Separate Is Not Equal; Black Colleges Sue State
LIANE HANSEN, host:
This is WEEKEND EDITION from NPR News. I'm Liane Hansen.
Students and alumni of Maryland's four historically black colleges are suing state officials. They say these state-funded schools are starved for resources, while traditionally white schools continue to expand.
As NPR's Larry Abramson reports, the suit is part of a decades-long effort by historically black colleges to catch up to their peers.
LARRY ABRAMSON: Muriel Thompson is a Ph.D. student at Morgan State University, a historically black school in Baltimore that goes back over 100 years. She's 57 and she can remember when she was growing up, African-Americans felt a cultural calling to attend legendary colleges like Morgan State. So getting admitted to a graduate program here five years ago was a dream come true.
Ms. MURIEL THOMPSON (Graduate Student, Morgan State University): I was really quite thrilled at the thought of finally going to one of the renowned HBCUs in this country.

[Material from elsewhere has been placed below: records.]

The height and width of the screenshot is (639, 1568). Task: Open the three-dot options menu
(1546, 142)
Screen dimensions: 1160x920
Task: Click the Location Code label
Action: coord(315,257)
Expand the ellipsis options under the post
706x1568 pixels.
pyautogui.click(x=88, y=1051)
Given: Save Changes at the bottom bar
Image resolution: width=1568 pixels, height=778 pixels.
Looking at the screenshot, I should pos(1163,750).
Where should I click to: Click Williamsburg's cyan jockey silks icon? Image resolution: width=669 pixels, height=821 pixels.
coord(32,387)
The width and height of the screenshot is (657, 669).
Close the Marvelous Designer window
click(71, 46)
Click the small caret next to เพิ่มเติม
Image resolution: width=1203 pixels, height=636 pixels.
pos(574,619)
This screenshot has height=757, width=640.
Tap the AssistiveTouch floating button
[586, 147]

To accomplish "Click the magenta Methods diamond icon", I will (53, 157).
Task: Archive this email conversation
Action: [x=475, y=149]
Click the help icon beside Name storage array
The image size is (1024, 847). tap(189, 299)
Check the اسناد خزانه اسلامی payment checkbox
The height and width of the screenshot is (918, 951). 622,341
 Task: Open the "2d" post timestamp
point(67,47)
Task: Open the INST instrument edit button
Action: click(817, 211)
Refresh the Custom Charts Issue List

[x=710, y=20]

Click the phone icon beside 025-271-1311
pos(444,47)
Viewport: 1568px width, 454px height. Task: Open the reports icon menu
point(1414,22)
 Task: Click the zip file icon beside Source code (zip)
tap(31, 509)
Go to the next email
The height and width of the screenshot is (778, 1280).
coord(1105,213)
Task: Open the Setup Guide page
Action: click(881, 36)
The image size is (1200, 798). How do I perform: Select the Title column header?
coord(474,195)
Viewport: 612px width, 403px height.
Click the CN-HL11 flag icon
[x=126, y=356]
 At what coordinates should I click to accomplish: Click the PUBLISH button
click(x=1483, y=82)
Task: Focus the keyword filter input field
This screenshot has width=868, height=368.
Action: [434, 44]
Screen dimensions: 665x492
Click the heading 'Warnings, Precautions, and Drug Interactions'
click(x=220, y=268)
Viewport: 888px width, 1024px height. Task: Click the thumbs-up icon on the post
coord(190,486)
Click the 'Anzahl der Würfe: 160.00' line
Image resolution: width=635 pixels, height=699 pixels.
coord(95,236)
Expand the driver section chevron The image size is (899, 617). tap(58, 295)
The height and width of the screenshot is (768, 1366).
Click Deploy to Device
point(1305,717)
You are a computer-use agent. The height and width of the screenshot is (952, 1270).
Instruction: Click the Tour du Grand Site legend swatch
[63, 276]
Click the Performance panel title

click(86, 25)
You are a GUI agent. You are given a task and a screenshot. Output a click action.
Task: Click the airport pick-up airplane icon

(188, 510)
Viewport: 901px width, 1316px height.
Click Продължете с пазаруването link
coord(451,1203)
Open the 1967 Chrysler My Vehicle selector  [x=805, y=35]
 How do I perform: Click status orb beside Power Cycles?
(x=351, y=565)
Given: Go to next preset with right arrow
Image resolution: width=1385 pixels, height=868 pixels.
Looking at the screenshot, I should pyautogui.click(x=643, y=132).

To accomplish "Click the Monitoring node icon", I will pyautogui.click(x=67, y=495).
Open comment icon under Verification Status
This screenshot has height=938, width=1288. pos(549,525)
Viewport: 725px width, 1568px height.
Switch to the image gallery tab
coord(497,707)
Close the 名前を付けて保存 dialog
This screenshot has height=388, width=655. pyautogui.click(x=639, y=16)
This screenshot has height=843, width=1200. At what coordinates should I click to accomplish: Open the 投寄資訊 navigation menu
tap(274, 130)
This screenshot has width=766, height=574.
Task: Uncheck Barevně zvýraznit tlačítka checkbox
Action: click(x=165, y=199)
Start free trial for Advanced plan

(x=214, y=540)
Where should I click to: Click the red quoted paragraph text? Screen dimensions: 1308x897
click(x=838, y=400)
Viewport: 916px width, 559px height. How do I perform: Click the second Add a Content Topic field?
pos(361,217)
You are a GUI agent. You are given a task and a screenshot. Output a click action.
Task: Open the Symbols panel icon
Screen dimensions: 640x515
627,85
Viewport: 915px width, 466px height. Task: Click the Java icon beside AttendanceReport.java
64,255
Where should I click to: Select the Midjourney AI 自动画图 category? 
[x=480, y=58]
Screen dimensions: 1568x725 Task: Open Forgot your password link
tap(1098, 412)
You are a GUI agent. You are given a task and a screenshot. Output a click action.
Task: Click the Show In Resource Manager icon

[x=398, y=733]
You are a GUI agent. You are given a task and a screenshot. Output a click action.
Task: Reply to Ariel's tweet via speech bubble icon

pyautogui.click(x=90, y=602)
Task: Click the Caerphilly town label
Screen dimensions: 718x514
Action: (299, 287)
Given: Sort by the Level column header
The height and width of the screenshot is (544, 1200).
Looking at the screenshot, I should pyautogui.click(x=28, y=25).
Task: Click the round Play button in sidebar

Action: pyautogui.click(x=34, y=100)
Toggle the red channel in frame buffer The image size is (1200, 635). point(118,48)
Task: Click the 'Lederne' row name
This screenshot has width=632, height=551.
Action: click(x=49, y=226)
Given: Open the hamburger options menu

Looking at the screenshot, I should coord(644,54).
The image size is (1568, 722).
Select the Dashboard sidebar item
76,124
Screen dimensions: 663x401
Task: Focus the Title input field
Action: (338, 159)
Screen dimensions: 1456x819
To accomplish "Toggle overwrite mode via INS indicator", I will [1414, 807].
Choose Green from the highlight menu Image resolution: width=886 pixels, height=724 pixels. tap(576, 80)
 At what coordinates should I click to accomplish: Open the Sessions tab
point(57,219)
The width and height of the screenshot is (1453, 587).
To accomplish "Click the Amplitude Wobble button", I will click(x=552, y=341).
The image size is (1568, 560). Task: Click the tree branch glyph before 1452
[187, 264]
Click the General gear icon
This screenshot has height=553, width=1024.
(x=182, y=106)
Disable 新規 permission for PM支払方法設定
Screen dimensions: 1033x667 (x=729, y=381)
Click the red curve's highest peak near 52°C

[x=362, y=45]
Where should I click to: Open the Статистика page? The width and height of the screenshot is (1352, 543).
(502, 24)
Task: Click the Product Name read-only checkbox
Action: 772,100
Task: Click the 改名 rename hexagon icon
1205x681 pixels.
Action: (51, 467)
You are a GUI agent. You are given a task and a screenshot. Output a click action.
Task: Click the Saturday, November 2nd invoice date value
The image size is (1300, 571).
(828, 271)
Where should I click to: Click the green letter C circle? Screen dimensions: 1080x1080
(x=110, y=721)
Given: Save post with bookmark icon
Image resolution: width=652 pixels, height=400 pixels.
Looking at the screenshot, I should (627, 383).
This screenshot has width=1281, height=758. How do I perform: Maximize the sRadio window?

ABRAMSON: But when she got here in 2005 to study community college leadership, she found this historic campus is falling apart.
(Soundbite of conversations)
ABRAMSON: She takes me to the bursar's office, a dank tomb of a building that one security guard jokingly referred to as the Asbestos Palace. In a case of too little too late, workers are wearily replacing old linoleum, as well as a carpet that depends heavily on duct tape for its survival.
Ms. THOMPSON: This is where students and family and everybody comes when they first enroll in the college. We're not welcome...
(Soundbite of laughter)
Ms. THOMPSON: ...you know, I mean, it's just...
ABRAMSON: Thompson says the rundown facilities are just one reason she became a plaintiff in a lawsuit against the state demanding more funding. She's also studied at traditionally white campuses in Maryland. There, students cross lush green lawns instead of the tired weed-ridden quad that is at the center of Morgan's campus. This is why she says young people like her son can't imagine going to a historically black college.
Ms. THOMPSON: His generation feels that those who can do, and those who can't attend an HBCU. And he is adamantly opposed to attending an HBCU, because he does not feel as though he'll get the quality of education that he could get in another type of institution.
ABRAMSON: When desegregation became the law of the land in the 1950s, states came up with ways to keep white students and faculty away from largely black schools. They offered duplicate programs to those at HBCUs. The Maryland suit says the state has used this tactic, duplicating, for example, an MBA program that was already offered at Morgan State.
Attorney Michael Jones, who's representing the plaintiffs, says in 1992, the Supreme Court found that approach was unconstitutional and said states had to give HBCUs a chance.
Mr. MICHAEL JONES (Plaintiff's Attorney): To have programs that are unique and that can be appealing to students regardless of race, and that are not duplicated at a traditionally white school.
ABRAMSON: The State of Maryland would not comment on the lawsuit. In court documents the state argues it has fulfilled its obligation to dismantle the legal segregation of the past. The state says the Supreme Court does not require the state to make these school's successful.
Some observers say many of the nation's 105 HBCUs suffer from a vicious cycle.
MaryBeth Gaspin, at the University of Pennsylvania, says without the funds needed to nurture flagship programs, these schools cannot attract corporate money or foundation grants.
Professor MARYBETH GASMAN (Graduate School of Education, University of Pennsylvania): You can attract foundation support, grants from the federal government. You can get corporate sponsorships. You can get internships for the students. One thing builds upon the other and it strengthens the overall institution.
ABRAMSON: Leaders of HBCUs in Maryland and elsewhere say funding problems contribute to low graduation rates. Today, only 32 percent of Morgan students graduate within six years.
Morgan State's new president, David Wilson, says since HBCUs are often educating the lowest income students, they need even more money to see that they succeed.
Dr. DAVID WILSON (President, Morgan State University): We are spending 16 percent of our operating budget - of the institution's operating budget - on financial aid to keep those students enrolled.
ABRAMSON: Others would say that low success rates at black colleges are not a reason to throw more money at them. The Wall Street Journal recently pointed out that black students have higher success rates when they attend traditionally white colleges. The editorial argued that minority-serving institutions need a new mission, not more money, since black students now have a choice of schools.
Larry Abramson, NPR News.
NPR transcripts are created on a rush deadline by a contractor for NPR, and accuracy and availability may vary. This text may not be in its final form and may be updated or revised in the future. Please be aware that the authoritative record of NPR’s programming is the audio.